Funds, unlike stocks, are not issued by a specific company, instead they hold multiple stocks, commodities and other securities in a bundle. This allows investors to easily diversify their portfolio without having to hold multiple stocks themselves.
Products such as these provide good and relatively cheap alternatives to holding cash, as most online brokers offer to buy shares of these products at no commission. ETFs provide a way of investing in diversified funds which tracks an index, sector or commodity. However, ETFs themselves are also traded in the market which means that its value is constantly being determined by its buyers and sellers. ETFs also differ from mutual funds because they do not actually hold stock of companies or other assets in their description. They only follow their value in the market. The most common ETFs track indexes such as the S&P 500 or the FTSE All-World.

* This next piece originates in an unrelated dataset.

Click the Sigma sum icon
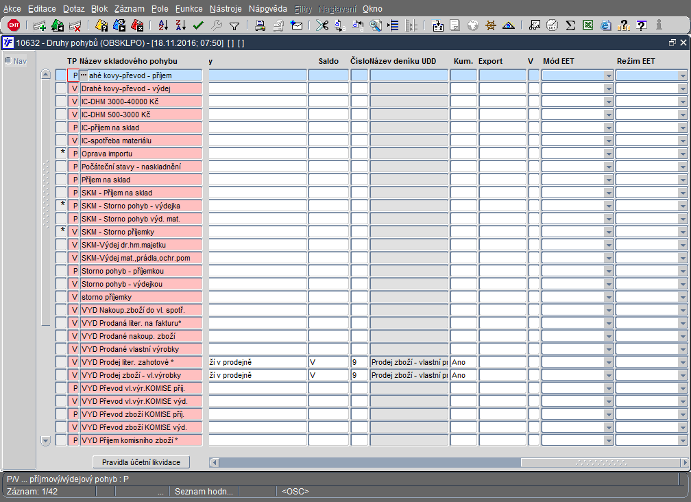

However, the recent rise in the popularity of these products has come with a downside. The number of ETFs has been increasing rapidly in recent years and that may cause a saturation of the market where some ETFs trade at low volumes and are hard to sell which leads to lower liquidity than expected for ETFs. Besides, after the most recent Fed policy announcements in which they forecasted up to 4 interest rate hikes in 2022, investors’ appetite for alternatives to cash might decrease which may lower the popularity of these products.
Nonetheless, ETFs are here to stay, as more people become interested in trading, made easier and cheaper by online brokers they provide an easy way of having a diversified portfolio and access to specific industry sectors without having to take the risk of buying specific stocks or trusting mutual fund managers.